Thanks Giz. That has brought tears (tares) to my eyes.
There a just few things I like about fallout 3 which would be the world itself buildings, The general feel that the world is dead for the most part. the pitt and point lookout are good dlc's considering on what fallout 3 is. Other then that not much the world all though good like someone pointed out feels like the war just happened which makes it suffer due to it happening in 2277, Where radiation would have been much less as we have seen in the other fallout games.
Aesthetically really great, I really love the idea of John Henry Eden, and think that exploring the DC Ruins was fun, I also think that the Subway system is overhated and is probably one of the most intense, thrilling area's of the entire game, especially with some mods cranking up the atmosphere and difficulty.
Isn't John Henry Eden sort of a ripoff of the Shi Emperor anyway though?
The Shi Emperor doesn’t really have a personality and I question whether it is supposed to be a sentient AI or just an advanced supercomputer.

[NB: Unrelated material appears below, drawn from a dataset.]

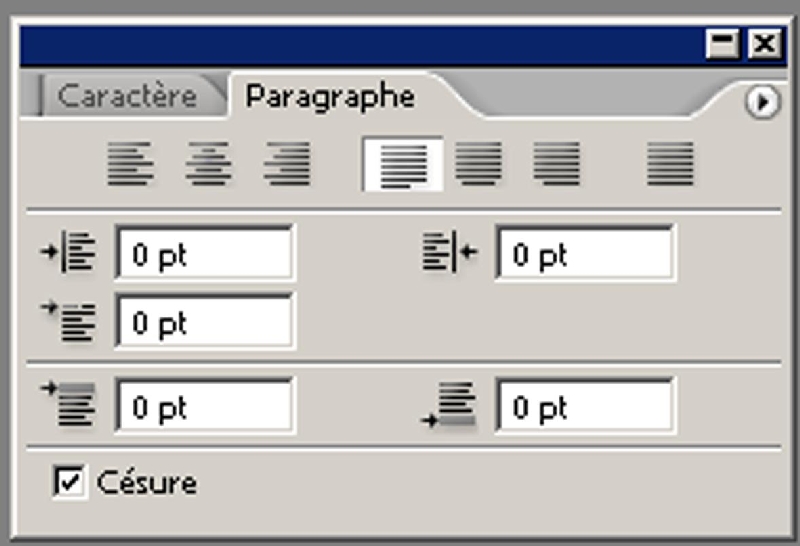The width and height of the screenshot is (800, 546).
Task: Switch to the Caractère tab
Action: [x=127, y=96]
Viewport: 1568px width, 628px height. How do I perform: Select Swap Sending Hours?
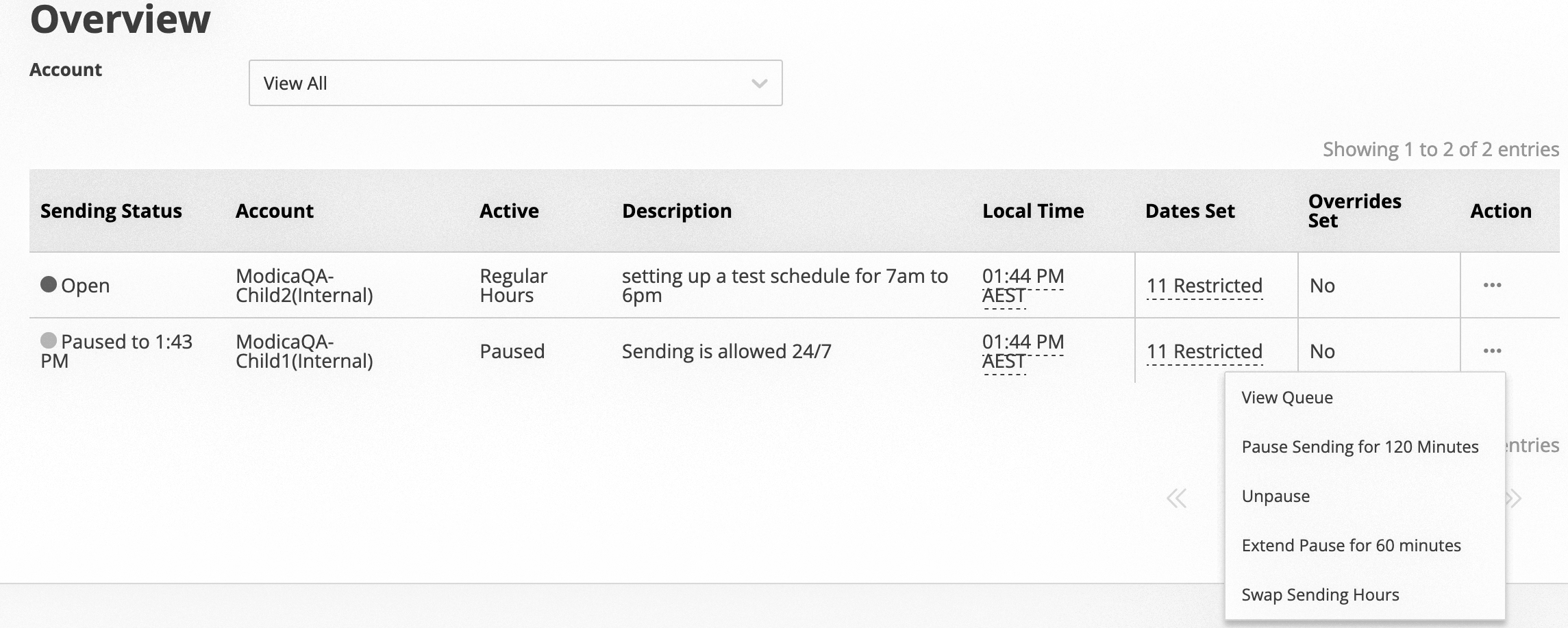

But the idea of a faction being secretly ruled by an AI seems to be directly ripped from the Shi
I don't think a recurring concept in a franchise done differently would be a ripoff. No more a ripoff than the setting getting used again, supermutants being present or vaults being in each game. It's like saying New Vegas ripped off the first games because there is NCR or that House is too similar to The Master.
Well there’s a difference between reusing and/or expanding on factions and elements from previous games versus taking concepts that have already been done and applying them to new characters or factions. I suppose I agree that House and the Master are similar in that they are “genius” “immortal” beings that want to save humanity from themselves, so they are about as similar as the Emperor and JHE, who aren’t that similar beyond the basic concept.
I guess my point is I agree with you, John Henry Eden isn’t THAT much of a rip-off, but I don’t agree with most of the examples you provided.
JHE is genuinely an interesting character and it's a shame the game's writing is so hacky that he (or almost anyone else for that matter) isn't explored much. The idea of the leader of the east coast Enclave and "President of the US" being an insane AI who wants to enact his own version of the Enclave genocide plan, with his immediate subordinate Colonel Autumn questioning this and being genuinely benevolent by comparison? That could have been great material. Who cares if it's a mashup of the Shi Emperor and President Richardson from Fallout 2? That's one of the better ways Bethesda cribbed from the classic games.
I recently saw someone else make the point that the Enclave in Fallout 3 are more nuanced than the "kill all muties bottom text" FO2 Enclave, because of the different goals of/disloyalty between President Eden and Col. Autumn. With better writers this could have been explored more: how many Enclave soldiers were truly loyal to Autumn? Maybe some shared the president's views? That kind of thing.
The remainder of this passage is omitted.